Upper GI bleeding (UGIB) ranges from self-limited mucosal bleeding to life-threatening hemorrhagic shock. Early risk stratification, resuscitation, and targeted therapy reduce mortality, rebleeding, and missed variceal hemorrhage.
At the Bedside
- Initial priorities
- Assess airway, breathing, circulation immediately.
- Look for shock: tachycardia, hypotension, altered mental status, cool extremities, low urine output.
- Consider early airway protection if massive hematemesis, ongoing emesis, inability to protect airway, severe encephalopathy, or anticipated endoscopy in unstable patient.
- Focused history
- Hematemesis, coffee-ground emesis, melena, hematochezia with brisk bleed.
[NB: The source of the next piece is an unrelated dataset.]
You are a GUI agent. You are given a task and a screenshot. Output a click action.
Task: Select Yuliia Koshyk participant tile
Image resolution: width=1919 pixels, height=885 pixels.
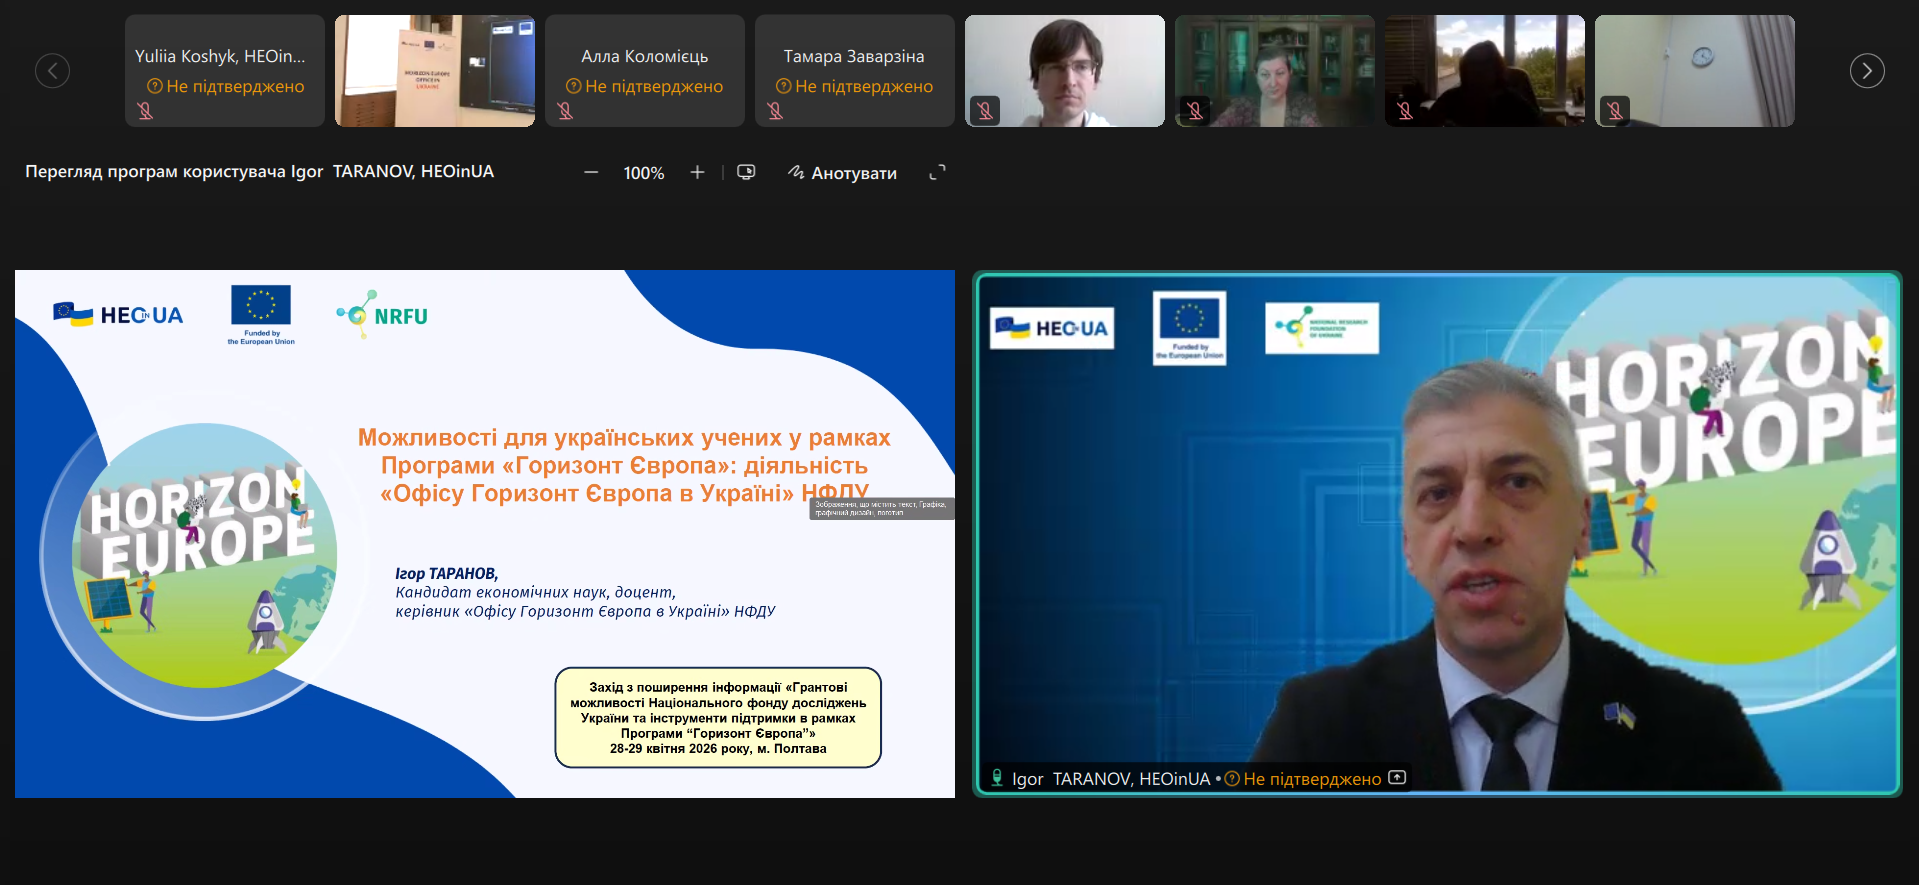224,60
- Liver disease, alcohol use, known varices, prior GI bleed, peptic ulcer disease.
- NSAIDs, anticoagulants, antiplatelets, steroids.
- Symptoms of perforation or ischemia: severe pain, rigid abdomen.
- Exam
- Hemodynamic status, stigmata of cirrhosis, abdominal tenderness, rectal exam for melena/hematochezia.
- Signs of chronic anemia vs acute blood loss.
- Workup
- CBC, CMP, LFTs, PT/INR, type and screen/cross.
- BUN often elevated in UGIB.
- VBG/ABG and lactate if ill-appearing.
- ECG in older patients or those with chest pain/ischemia risk.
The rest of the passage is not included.